### WORK INSTRUCTIONS:
The answer must be every line from the listing that holds the string "click".

### EXERCISE MATERIALS:
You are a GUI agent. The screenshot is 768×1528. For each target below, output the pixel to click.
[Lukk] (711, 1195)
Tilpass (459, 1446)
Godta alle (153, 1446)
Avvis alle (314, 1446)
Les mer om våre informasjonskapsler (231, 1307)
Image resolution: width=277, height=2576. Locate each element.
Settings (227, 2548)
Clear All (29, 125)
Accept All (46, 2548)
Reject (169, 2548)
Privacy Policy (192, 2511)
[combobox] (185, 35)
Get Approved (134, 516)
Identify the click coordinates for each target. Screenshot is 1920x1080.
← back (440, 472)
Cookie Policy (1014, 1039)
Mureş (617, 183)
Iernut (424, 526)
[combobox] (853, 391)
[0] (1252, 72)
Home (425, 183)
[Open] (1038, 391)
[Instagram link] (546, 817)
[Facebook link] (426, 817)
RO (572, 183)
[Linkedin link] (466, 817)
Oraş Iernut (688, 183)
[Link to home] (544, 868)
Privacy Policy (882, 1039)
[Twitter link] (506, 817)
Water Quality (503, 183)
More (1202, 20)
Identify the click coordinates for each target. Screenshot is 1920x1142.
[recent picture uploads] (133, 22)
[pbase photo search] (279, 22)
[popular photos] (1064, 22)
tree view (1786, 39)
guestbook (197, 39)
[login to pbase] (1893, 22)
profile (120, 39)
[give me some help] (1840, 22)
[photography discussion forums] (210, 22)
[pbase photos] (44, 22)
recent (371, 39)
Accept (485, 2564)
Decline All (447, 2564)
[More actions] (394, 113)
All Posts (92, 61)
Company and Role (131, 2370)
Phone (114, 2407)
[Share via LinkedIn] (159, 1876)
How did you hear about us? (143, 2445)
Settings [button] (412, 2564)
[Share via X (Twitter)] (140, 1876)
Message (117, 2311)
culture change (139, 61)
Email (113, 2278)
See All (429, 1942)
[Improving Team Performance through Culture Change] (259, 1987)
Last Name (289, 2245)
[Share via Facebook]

### EXPECTED ANSWER:
You are a GUI agent. The screenshot is 768×1528. For each target below, output the pixel to click.
Identify the click coordinates for each target. Screenshot is 1920x1080.
Identify the click coordinates for each target. Screenshot is 1920x1142.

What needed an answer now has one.